The main line Intel processors used in the Core i7/5/3 and Xeon product lines, with recent generation codenames Haswell, Broadwell, Sky Lake and soon Kaby Lake, are heavily overbuilt at the core level. The Broadwell processor core is designed to operate at 4GHz if not higher.

The Haswell 22nm processor was rated for up to 3.5GHz base, 3.9GHz turbo at launch in Q2’13. In Q2’14, a new model was rated 4/4.4GHz base/turbo at 88W TDP. Both are C-0 step, so the higher frequency was achieved by maturity of the manufacturing process or cherry picking? The Broadwell 14nm processor had a top frequency of 3.3/3.8GHz base/turbo 65W for desktop, but perhaps this is because it was more focused at mobile than desktop? (Curiously there is also a Xeon E3 v4 at 3.5/3.8GHz 95W and Iris Pro graphics). The top Sky Lake 14nm processor was 4.0/4.2 GHz base/turbo at 91W.

With a single core under load, processor is probably running at the turbo boost frequency. When all four cores are under load, it should be able to maintain the rated base frequency while staying within design thermal specifications, and it might be able to run at a boosted frequency depending on which execution units are active.

The latest Intel Xeons (regular, not phi) are the E5 and E7 v4, based on the Broadwell core. There are 3 die versions, LCC, MCC, and HCC with 8 10?, 15, and 24 cores respectively. All of these should be able to operate at the same frequency as the desktop Broadwell or better, considering that the Xeon E5/7 v4 Broadwells came out one year after the desktop processors. But Xeons need to be more conservative in its ratings so a lower frequency is understandable.
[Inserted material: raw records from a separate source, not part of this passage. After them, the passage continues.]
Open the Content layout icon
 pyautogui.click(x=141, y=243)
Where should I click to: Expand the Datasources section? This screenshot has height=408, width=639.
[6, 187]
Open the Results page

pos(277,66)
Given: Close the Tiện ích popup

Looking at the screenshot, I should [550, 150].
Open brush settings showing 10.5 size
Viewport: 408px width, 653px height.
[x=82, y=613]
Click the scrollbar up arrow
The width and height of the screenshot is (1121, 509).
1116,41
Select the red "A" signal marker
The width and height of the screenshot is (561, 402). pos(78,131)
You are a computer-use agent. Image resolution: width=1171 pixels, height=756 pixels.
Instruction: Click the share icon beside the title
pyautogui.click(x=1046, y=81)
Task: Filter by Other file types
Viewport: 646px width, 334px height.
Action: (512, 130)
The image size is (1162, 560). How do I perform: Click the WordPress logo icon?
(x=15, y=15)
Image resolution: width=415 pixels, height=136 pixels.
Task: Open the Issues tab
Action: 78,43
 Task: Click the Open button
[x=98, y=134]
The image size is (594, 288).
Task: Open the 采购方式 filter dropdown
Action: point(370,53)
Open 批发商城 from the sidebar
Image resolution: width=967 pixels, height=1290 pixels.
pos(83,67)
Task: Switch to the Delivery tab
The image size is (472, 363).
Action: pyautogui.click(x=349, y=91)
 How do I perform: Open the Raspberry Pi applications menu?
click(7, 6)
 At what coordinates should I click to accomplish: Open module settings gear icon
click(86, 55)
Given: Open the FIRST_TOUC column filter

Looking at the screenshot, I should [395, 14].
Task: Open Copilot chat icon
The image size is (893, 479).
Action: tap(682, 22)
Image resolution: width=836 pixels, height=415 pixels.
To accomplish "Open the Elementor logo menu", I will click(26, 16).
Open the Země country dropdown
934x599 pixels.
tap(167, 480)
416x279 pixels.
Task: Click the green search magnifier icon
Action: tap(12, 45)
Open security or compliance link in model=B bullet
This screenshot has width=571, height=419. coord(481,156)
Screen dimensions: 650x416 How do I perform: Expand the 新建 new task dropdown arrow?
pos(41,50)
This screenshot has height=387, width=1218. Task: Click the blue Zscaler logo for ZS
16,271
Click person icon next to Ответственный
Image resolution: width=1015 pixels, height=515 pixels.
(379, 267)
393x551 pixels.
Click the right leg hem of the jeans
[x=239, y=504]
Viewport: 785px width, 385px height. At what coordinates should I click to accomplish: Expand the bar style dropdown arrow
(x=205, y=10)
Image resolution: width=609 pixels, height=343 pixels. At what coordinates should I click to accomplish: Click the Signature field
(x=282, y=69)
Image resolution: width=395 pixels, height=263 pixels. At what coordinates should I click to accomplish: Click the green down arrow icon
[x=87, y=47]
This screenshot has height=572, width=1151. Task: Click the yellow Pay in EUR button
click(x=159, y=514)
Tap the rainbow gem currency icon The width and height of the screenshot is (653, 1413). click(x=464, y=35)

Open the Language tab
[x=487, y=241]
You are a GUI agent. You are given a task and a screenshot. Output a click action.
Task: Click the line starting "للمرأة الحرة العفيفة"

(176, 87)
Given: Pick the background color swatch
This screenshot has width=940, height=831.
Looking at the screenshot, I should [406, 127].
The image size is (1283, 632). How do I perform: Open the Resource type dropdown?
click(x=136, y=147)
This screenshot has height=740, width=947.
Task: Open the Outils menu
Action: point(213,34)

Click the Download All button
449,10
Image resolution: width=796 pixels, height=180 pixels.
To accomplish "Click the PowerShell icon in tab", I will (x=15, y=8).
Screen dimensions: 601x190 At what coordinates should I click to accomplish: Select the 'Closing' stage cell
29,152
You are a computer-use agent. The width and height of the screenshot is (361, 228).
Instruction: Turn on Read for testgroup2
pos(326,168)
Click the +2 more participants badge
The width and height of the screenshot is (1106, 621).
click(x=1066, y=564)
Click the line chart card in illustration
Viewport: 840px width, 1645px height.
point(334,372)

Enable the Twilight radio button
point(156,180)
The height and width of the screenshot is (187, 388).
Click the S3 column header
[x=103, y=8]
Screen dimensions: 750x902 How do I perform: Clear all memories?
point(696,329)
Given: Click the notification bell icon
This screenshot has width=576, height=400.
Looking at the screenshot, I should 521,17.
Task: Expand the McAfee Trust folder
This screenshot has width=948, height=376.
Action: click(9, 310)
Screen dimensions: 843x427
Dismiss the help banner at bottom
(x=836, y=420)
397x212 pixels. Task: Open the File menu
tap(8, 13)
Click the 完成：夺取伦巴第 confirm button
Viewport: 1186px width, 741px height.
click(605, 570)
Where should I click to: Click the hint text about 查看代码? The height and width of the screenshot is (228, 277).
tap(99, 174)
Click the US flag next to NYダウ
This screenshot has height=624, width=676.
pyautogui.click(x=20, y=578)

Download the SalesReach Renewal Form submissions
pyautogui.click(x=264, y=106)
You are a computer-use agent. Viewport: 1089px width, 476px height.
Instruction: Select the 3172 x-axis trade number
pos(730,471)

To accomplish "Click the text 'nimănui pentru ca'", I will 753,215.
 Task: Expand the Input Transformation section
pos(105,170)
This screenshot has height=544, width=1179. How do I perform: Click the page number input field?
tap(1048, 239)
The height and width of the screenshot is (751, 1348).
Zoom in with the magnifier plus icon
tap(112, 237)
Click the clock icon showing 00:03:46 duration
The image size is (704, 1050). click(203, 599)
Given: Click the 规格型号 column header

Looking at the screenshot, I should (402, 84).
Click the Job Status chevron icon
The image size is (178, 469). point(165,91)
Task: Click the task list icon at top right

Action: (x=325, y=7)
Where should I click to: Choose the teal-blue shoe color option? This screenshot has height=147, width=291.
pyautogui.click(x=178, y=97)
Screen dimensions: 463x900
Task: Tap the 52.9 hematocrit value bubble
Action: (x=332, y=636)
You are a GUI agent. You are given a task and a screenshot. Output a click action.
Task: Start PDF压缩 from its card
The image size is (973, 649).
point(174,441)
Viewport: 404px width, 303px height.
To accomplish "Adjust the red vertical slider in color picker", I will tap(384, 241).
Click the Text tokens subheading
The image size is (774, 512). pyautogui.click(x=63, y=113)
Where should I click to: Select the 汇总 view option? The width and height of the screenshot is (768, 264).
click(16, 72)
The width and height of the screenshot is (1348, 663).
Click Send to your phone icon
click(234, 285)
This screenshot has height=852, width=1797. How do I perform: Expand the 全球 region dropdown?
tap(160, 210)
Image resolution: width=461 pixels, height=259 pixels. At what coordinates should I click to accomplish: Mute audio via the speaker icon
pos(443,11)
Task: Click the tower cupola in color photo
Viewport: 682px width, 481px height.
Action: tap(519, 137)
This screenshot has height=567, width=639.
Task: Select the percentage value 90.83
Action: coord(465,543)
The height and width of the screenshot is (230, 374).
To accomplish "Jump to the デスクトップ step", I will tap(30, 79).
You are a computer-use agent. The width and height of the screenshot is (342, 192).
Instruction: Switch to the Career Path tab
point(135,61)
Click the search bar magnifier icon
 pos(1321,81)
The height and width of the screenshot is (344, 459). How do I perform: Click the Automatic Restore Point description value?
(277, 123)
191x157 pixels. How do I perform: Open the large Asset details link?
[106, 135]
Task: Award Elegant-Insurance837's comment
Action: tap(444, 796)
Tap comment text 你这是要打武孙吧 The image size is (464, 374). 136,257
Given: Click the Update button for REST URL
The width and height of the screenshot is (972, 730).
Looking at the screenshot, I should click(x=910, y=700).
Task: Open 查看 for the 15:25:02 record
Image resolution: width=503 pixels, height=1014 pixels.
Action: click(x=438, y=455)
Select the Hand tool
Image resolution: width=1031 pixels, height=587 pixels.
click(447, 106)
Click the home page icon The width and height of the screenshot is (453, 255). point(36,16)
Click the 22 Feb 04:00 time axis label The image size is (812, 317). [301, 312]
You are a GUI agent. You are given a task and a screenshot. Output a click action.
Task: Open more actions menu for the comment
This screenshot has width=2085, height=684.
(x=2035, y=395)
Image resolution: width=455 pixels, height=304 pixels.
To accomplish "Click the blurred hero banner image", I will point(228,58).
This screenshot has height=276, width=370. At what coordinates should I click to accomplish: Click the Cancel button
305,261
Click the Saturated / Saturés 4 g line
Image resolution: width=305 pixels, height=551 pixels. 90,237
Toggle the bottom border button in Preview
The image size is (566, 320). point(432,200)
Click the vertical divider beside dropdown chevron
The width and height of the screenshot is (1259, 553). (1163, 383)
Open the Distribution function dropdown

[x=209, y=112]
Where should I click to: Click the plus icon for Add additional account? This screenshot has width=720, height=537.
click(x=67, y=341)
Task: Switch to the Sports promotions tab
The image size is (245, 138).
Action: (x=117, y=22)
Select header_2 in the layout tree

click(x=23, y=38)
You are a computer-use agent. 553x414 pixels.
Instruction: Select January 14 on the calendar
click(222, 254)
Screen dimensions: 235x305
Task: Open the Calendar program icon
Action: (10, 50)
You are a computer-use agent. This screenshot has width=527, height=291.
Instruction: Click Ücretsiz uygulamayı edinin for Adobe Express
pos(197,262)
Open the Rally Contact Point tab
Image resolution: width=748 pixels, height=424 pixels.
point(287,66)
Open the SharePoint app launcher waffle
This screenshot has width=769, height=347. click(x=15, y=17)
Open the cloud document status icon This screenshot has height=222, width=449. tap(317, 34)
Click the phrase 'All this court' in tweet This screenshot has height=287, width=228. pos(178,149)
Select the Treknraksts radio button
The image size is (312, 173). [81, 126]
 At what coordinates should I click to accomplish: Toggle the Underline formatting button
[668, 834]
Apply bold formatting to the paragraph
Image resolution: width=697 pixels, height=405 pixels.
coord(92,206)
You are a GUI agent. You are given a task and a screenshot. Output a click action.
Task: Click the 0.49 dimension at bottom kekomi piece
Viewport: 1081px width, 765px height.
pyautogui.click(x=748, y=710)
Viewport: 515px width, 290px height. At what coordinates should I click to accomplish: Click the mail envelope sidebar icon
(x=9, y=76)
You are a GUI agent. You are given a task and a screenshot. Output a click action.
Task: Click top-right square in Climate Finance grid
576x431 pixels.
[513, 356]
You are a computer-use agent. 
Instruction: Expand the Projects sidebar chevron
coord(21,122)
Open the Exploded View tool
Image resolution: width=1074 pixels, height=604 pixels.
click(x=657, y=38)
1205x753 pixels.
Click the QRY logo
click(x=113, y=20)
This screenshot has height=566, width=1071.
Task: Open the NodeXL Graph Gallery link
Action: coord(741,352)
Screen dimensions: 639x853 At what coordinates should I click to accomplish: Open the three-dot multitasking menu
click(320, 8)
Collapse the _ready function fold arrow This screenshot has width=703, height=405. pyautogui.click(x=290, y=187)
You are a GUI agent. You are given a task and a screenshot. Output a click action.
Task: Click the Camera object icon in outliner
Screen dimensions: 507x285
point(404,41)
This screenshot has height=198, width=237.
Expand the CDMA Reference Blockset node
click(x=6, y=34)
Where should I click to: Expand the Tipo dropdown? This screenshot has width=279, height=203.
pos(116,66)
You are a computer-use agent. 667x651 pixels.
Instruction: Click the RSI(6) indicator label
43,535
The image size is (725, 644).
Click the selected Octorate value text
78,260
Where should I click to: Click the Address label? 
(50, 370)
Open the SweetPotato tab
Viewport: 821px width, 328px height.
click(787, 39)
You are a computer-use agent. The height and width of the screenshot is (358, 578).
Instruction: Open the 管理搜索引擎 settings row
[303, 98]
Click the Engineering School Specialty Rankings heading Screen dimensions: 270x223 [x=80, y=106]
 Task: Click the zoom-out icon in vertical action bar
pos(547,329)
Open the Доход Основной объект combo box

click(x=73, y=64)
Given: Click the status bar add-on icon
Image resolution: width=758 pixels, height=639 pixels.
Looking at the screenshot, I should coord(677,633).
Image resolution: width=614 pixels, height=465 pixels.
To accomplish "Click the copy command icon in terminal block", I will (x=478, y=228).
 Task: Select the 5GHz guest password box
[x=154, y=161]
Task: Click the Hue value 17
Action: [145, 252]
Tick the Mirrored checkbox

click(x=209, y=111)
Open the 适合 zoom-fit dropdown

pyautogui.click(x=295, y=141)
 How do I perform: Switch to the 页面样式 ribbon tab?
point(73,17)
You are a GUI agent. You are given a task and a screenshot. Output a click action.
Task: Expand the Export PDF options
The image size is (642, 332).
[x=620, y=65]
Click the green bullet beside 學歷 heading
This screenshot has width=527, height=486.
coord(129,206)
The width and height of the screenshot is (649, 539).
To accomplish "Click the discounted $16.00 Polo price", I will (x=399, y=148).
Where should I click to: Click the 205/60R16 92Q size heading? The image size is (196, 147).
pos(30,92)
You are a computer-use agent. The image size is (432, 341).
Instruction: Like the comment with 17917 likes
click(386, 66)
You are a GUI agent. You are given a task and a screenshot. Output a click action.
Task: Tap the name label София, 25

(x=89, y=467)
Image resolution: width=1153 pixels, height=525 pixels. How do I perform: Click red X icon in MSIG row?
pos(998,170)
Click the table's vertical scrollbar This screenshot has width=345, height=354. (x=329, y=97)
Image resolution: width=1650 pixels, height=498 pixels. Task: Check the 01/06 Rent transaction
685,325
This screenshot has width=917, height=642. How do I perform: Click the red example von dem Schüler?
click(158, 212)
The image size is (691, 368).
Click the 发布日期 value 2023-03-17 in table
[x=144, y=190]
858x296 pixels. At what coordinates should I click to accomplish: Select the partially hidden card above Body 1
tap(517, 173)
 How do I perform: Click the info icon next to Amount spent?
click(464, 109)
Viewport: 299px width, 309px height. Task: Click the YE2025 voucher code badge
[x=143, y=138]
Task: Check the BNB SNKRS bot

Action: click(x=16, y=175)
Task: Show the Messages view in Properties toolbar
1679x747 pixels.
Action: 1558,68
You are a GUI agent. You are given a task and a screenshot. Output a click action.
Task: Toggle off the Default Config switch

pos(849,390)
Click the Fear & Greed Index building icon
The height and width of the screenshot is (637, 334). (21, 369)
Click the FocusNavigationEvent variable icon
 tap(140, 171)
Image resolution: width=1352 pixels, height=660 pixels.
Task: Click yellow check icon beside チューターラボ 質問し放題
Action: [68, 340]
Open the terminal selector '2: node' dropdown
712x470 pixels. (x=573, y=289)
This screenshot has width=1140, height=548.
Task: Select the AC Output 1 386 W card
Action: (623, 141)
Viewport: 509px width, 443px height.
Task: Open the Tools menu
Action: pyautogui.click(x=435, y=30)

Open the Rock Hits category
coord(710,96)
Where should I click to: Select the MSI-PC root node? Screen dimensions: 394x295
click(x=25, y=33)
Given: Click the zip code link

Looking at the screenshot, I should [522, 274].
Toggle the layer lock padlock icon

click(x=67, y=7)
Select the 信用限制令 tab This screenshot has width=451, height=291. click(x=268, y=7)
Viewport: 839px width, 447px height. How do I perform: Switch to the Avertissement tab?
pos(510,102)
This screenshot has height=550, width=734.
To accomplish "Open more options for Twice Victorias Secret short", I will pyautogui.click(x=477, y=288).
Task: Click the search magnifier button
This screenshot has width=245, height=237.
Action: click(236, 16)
The top Xeon 4-core model, E5-1630 v4, using the LCC die is 3.7/4GHz at 140W TDP. The top 8-core is 3.4/4.0GHz, E5-1680 v4, also at 140W TDP.

The top 14-core (MCC die) is 2.2/2.8GHz 105W. The top 24-core (HCC die) is 2.2/3.4GHz 140W. So the Xeon E5 and E7 v4 processors are built using cores designed to operate electrically at over 4GHz, but are constrained by heat dissipation when all cores are active to a much lower value, as low as one-half the design frequency in the high core count parts.

The transistor density half of Moore’s law is that doubling the number of transistors on the same manufacturing process should enable a 40% increase in general purpose performance. The implication here is that if a particular Intel processor (full-size) core is designed with transistor budget to operator at 4GHz, then in theory, a processor with one-quarter of that transistor budget should be comparable to the full-size core operated at one-half the design frequency, whatever the actual operating frequency of the quarter size core is. (Doubling the quarter size core to half-size yields 1.4X gain. Double again to full-size yields another 1.4X for approximately 2X performance going from quarter to full size).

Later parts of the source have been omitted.